Records contained in a dataset:
___

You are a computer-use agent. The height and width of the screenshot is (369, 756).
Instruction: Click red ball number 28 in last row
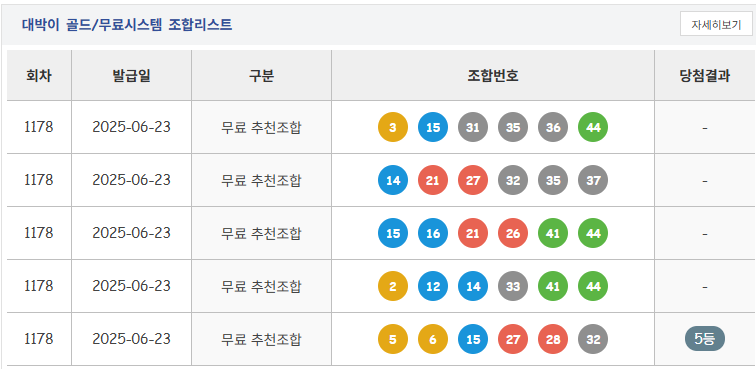click(x=553, y=339)
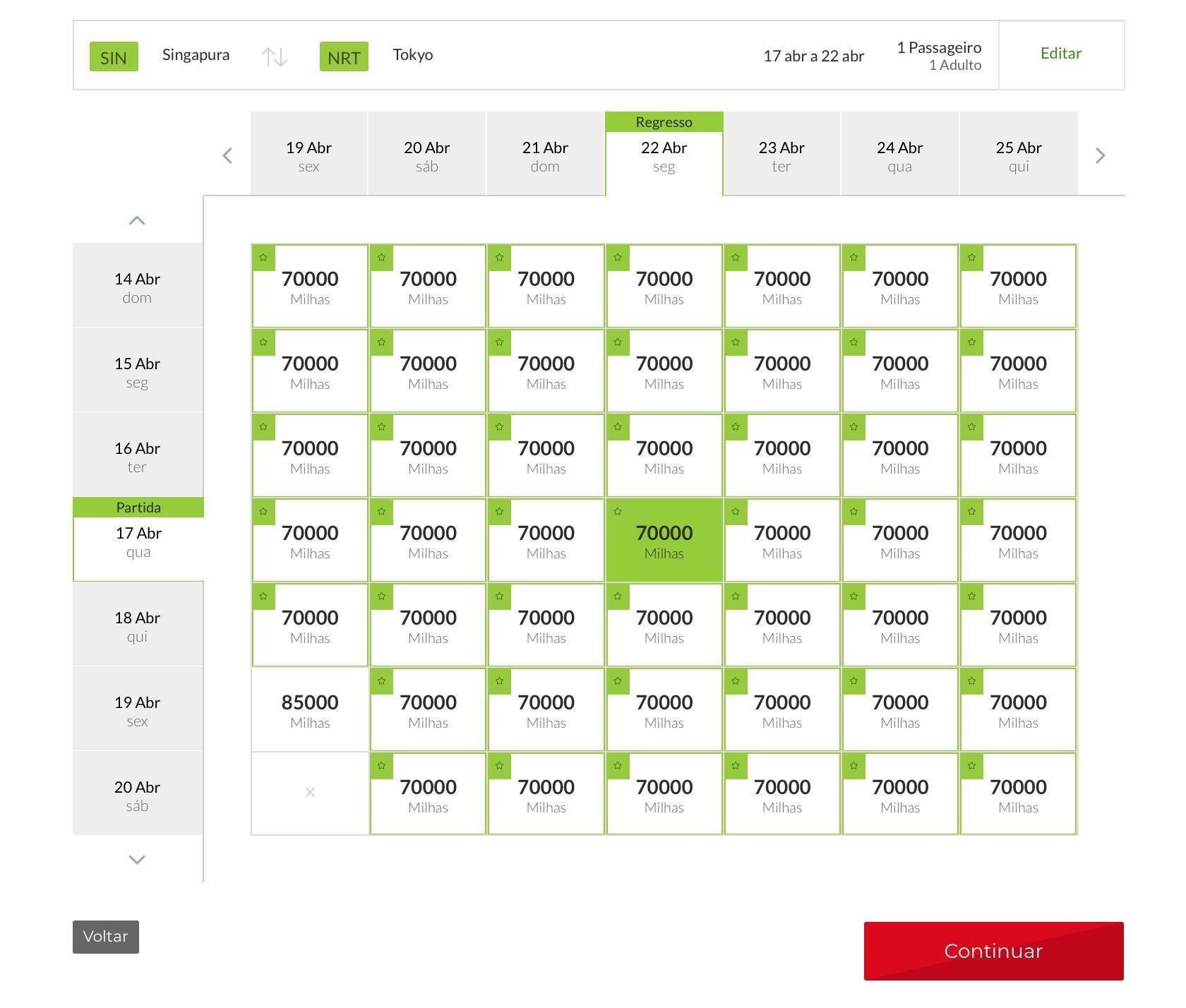Select 20 Abr sáb departure row
This screenshot has width=1186, height=1008.
(x=138, y=795)
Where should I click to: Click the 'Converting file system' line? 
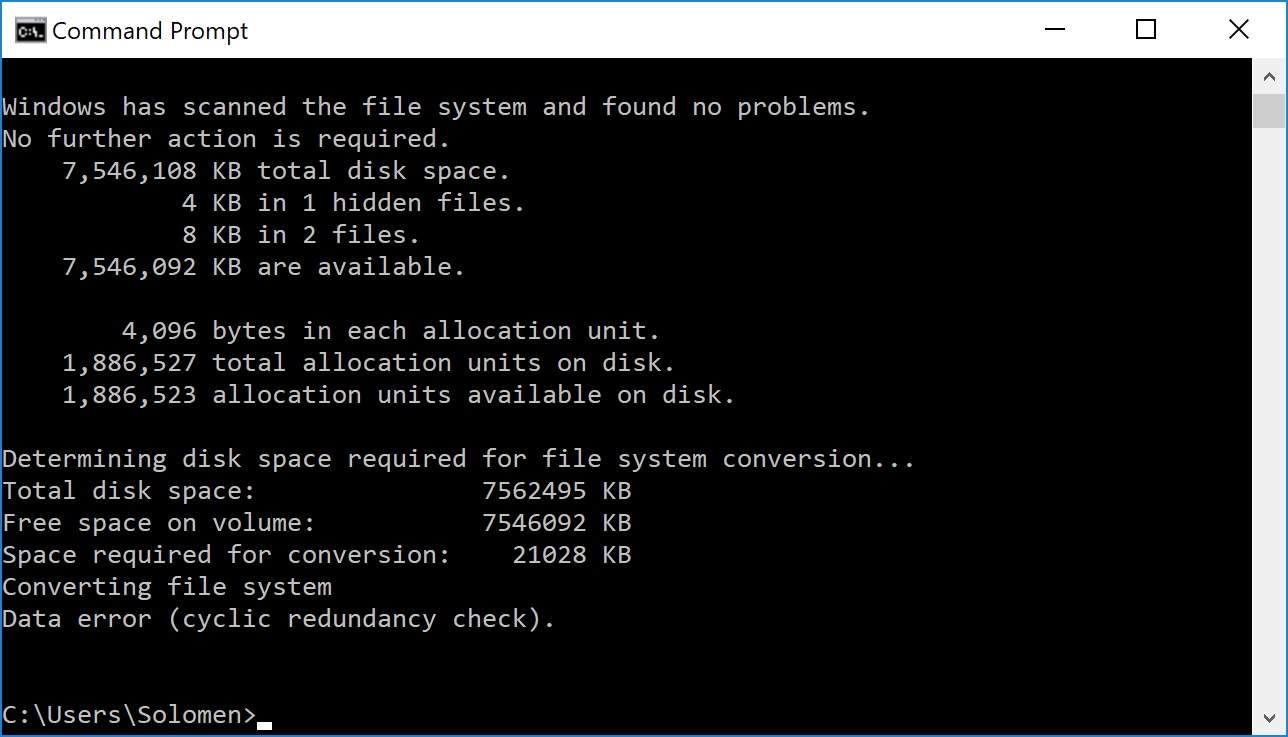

___

▶ What you will do:
Extract every line of the data exactly; pictures stay out.

▶ Exercise output:
You are a computer-use agent. The height and width of the screenshot is (369, 756).
Instruction: Click red ball number 28 in last row
click(x=553, y=339)
Select 20 Abr sáb departure row
This screenshot has width=1186, height=1008.
(x=138, y=795)
Where should I click to: Click the 'Converting file system' line? 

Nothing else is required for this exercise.